Record set
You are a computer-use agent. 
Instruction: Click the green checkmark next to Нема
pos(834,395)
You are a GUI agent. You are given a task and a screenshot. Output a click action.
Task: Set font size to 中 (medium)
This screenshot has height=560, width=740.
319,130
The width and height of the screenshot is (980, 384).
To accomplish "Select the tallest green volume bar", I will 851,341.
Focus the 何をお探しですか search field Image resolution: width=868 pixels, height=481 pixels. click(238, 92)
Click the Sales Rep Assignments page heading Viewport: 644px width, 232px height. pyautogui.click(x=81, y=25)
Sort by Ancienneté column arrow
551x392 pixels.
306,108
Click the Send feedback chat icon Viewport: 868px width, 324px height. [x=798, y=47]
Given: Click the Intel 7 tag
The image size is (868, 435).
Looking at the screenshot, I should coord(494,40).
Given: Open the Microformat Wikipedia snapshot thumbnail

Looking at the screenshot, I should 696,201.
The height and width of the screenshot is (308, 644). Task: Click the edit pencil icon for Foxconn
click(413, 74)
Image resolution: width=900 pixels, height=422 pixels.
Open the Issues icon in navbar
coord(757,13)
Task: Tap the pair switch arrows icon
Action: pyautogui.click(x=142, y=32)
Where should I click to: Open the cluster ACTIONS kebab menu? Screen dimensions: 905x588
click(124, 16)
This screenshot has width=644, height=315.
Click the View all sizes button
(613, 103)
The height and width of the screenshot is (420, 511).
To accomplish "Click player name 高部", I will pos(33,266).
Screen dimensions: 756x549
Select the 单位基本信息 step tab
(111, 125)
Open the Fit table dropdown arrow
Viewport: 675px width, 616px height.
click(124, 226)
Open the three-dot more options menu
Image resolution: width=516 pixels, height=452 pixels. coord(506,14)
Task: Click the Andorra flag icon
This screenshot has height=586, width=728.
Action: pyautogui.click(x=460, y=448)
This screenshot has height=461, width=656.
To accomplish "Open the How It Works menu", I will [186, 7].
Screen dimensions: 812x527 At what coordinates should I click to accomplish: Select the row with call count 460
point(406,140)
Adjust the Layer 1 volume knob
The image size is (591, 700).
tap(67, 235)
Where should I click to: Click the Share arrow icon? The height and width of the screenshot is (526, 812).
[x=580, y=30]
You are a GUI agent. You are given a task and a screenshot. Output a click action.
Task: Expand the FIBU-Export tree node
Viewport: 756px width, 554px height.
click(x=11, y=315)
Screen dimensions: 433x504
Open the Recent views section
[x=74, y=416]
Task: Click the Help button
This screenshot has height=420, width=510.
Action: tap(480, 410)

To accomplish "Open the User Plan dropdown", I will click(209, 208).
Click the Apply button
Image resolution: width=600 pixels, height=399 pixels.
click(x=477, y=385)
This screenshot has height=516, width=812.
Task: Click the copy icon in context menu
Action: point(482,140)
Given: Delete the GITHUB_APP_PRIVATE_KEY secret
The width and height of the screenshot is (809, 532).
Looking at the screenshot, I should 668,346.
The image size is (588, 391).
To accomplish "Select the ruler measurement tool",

Work instructions
Search the entries for the string "will" and copy each line where it occurs.

Response below
To accomplish "Select the tallest green volume bar", I will 851,341.
To accomplish "Click player name 高部", I will pos(33,266).
To accomplish "Open the How It Works menu", I will [186, 7].
To accomplish "Open the User Plan dropdown", I will click(209, 208).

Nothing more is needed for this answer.